The Law Society has joined leading legal and family violence organisations in calling for the criminalisation of coercive control in NSW.
“We consider that there is a gap in the current law and that the best way to address coercive controlling behaviour is via a specific criminal offence, rather than further expanding domestic violence legislation,” The Law Society said in its submission to the NSW joint select committee currently considering the issue.
“The offence should be very tightly prescribed and tailored. As coercive control can cover a wide variety of conduct and motivations, a legislative response will necessarily need to be finely tuned.”
Coercive control is a type of domestic violence that manifests in psychological abuse via a pattern of acts: threats, manipulation, surveillance, isolation from friends and family, restricting access to finances and rigid rules with harsh consequences are common examples. It is a crime in some countries including the UK, France, and Ireland. LSJ published a cover story on the impacts of coercive control in its September 2020 issue.
The murder of Brisbane woman Hannah Clarke and her children in February 2020 by her ex-husband, following years of control and psychological abuse, catapulted the issue to national attention with calls for urgent law reform.
NSW Attorney General Mark Speakman, when he established the inquiry last October, said “creating a coercive control offence would be a complex though potentially very worthwhile reform that could help prevent these offences”.

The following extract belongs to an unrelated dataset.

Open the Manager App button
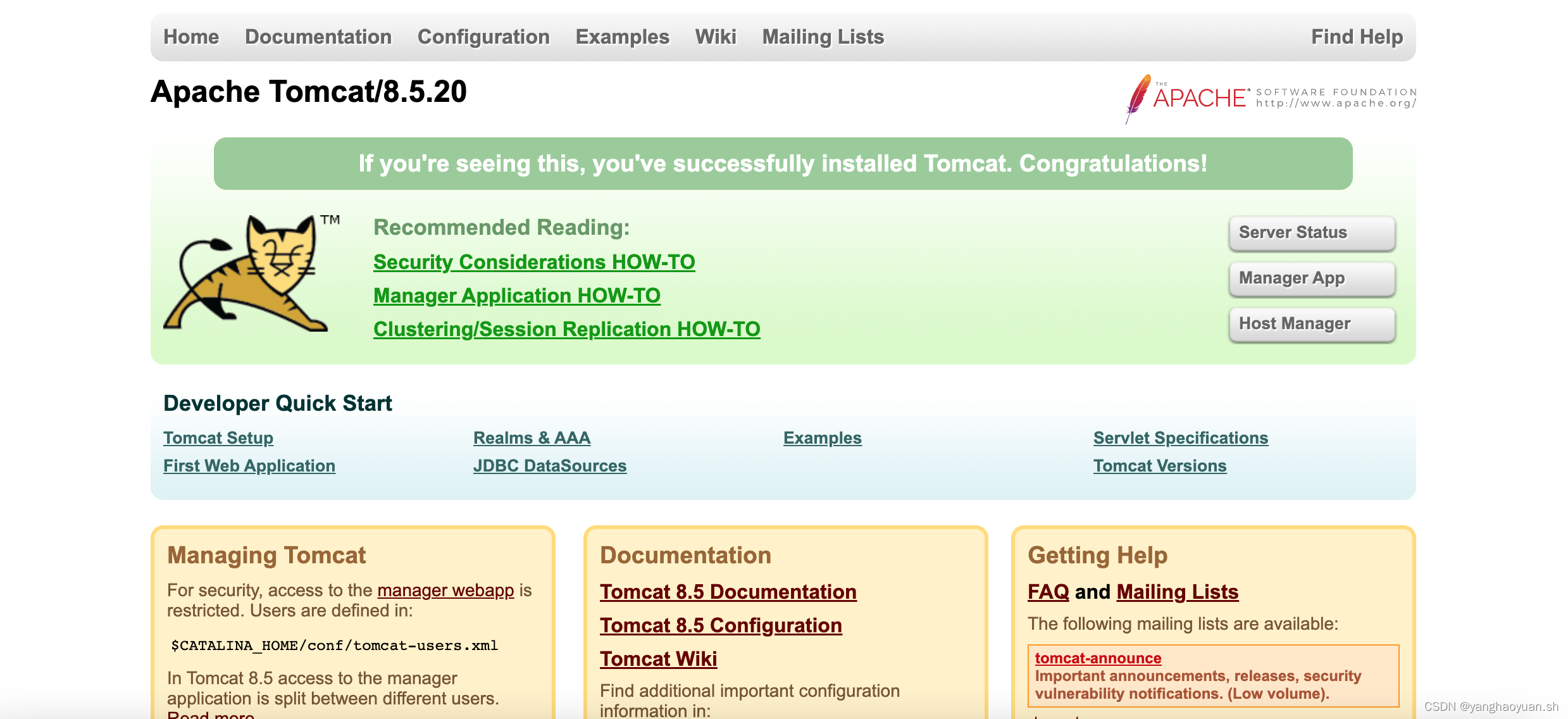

More than 100 legal centres, firms, and individuals have made submissions so far.
The Law Society’s submission noted any new law would need to be careful when drawing a line between criminal behaviour and “a relationship that may be dysfunctional, but not necessarily coercive”.
“There is also a risk of criminalising people with alcohol, drug issues, mental health issues – the vulnerable and disadvantaged who may not fit into the norms of relationships held by others,” the submission said. “The offence needs to capture the persistent nature of the offending, intentionally and persistently … specific intent is a very important safeguard.”
The most recent NSW Domestic Violence Death Review Team report, investigating murders between 2017 and 2019, found 77 of the 78 perpetrators used coercive control on their partner before killing them. Earlier research from the NSW Bureau of Crime Statistics and Research in 2016 found women who experienced emotional abuse were 20 times more likely to subsequently suffer from physical violence.
The Death Review Team prepared a submission to the inquiry, revealing its current research found “of all domestic violence context intimate partner murder-suicides that occurred in New South Wales over the past 18 years there was evidence of physical violence prior to the fatal assault in less than half of those cases”.
Many submissions have made their support for new laws contingent on extensive training for police and the judiciary prior to their introduction. It is a call echoed by the Law Society of NSW.
“We consider that compulsory training for all police officers and the availability of comprehensive social services are vital components to the success of introducing a new offence,” the Law Society’s submission said.
“Criminal offences ordinarily address a particular act or instances of offending conduct, whereas a coercive control offence would involve a course of acts or events that only become criminal when taken together as a whole.”
Other Australian states have recently announced steps to criminalise coercive control. On February 17, the Queensland Government announced an intention to legislate against criminalise coercive control.